Demystifying CORS

the bootleg CARS movie...

Unlike MERS or SARS, this one is actually meant to protect you.

CORS (Cross-Origin Resource Sharing) is a security feature implemented by web browsers that block web pages from making requests to a different domain than the one that served the web page. This is done to prevent malicious websites from making unauthorized requests on behalf of the user.

For example, if a web page served from "example.com" makes a request to "api.example.com", the browser will block the request because the domains are different. This is because web pages are not allowed to make requests to a different domain for security reasons.

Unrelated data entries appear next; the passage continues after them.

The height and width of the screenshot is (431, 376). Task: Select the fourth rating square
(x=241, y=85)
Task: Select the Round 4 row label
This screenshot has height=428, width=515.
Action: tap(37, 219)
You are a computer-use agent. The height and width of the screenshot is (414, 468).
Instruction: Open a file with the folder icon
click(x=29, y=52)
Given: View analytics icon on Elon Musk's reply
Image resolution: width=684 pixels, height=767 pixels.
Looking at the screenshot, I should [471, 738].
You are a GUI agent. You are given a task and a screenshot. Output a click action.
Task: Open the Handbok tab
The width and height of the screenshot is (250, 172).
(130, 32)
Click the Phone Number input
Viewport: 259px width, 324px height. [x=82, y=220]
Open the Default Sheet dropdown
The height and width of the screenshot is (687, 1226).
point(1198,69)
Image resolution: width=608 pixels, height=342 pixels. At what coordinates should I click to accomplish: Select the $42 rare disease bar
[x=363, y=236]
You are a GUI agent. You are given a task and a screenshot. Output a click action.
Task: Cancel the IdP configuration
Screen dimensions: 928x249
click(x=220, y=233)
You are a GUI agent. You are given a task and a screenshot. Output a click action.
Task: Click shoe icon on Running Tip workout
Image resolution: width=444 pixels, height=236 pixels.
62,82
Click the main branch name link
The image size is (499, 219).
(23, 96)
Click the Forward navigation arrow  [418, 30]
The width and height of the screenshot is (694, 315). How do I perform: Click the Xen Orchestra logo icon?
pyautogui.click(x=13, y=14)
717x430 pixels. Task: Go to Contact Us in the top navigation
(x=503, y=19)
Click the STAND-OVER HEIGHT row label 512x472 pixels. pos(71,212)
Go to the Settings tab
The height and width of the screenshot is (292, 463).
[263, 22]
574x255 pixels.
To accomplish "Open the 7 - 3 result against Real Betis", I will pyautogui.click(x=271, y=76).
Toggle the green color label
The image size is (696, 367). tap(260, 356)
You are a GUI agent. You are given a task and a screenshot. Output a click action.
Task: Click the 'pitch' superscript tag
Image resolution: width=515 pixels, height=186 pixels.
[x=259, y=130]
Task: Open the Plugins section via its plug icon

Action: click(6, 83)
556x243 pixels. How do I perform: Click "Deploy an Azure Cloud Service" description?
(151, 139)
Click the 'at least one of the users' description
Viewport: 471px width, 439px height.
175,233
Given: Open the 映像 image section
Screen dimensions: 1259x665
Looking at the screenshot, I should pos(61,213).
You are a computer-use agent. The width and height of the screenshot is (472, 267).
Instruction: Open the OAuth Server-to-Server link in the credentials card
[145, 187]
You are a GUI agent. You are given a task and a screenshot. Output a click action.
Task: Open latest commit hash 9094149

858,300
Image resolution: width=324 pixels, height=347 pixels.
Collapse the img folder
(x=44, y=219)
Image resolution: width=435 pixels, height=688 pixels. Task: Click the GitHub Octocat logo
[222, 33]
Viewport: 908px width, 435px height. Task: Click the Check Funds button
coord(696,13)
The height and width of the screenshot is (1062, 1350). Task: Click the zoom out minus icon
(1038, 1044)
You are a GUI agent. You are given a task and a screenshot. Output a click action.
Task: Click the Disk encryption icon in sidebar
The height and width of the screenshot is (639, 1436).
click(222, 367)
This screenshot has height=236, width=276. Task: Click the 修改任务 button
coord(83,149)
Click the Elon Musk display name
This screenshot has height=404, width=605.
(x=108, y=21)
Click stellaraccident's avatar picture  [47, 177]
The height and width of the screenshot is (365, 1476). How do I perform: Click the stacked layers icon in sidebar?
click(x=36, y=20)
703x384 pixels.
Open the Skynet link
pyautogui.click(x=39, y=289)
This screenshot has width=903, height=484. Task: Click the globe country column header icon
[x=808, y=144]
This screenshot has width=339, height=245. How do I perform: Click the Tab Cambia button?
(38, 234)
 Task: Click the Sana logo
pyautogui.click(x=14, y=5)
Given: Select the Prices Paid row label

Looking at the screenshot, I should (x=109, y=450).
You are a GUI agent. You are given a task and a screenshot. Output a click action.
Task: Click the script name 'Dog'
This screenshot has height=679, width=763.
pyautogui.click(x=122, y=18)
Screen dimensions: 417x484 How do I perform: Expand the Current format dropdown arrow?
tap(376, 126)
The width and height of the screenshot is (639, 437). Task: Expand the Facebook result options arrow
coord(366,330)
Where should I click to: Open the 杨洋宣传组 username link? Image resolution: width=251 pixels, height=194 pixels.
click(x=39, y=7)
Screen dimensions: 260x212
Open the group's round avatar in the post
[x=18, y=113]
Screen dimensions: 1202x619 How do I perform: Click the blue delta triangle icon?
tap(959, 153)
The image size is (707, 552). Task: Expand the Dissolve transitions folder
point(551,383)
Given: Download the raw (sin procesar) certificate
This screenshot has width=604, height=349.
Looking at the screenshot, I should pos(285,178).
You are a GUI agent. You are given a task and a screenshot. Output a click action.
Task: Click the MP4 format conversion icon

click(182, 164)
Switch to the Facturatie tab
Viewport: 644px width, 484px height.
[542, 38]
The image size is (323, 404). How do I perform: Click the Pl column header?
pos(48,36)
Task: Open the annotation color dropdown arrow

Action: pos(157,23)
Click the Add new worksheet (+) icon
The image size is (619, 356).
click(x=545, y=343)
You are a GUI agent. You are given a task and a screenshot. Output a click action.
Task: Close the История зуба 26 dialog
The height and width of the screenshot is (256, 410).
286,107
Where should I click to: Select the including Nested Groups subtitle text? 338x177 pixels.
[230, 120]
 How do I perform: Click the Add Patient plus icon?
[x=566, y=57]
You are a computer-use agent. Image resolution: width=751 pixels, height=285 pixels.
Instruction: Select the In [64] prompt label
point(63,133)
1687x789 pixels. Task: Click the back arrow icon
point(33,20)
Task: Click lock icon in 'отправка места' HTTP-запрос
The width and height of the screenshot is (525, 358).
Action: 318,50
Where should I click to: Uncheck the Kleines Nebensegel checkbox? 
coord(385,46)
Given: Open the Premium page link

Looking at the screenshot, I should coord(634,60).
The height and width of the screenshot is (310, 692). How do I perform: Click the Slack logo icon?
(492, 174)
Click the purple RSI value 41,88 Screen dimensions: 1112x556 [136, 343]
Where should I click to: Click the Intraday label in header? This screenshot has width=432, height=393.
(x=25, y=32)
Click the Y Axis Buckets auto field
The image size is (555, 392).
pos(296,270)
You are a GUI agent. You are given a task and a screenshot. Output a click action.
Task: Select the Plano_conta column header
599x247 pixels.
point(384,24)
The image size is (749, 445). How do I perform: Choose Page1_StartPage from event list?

However, some web applications need to make cross-origin requests. For example, a web application that is served from "example.com" might need to make requests to an API that is served from "api.example.com". In this case, the web application can use CORS to make cross-origin requests.

To enable CORS for a specific resource, the server that hosts the resource, the thing that the fetcher wants, must include the appropriate CORS headers in the HTTP response.

The most important headers are:

Access-Control-Allow-Origin:

This header specifies the origin or origins that are allowed to make cross-origin requests to the resource. The value can be set to "*" to allow any origin or a specific origin.

Access-Control-Allow-Methods:

This header specifies the allowed methods for the resource. For example, if the value is set to "GET, POST", then only GET and POST requests are allowed.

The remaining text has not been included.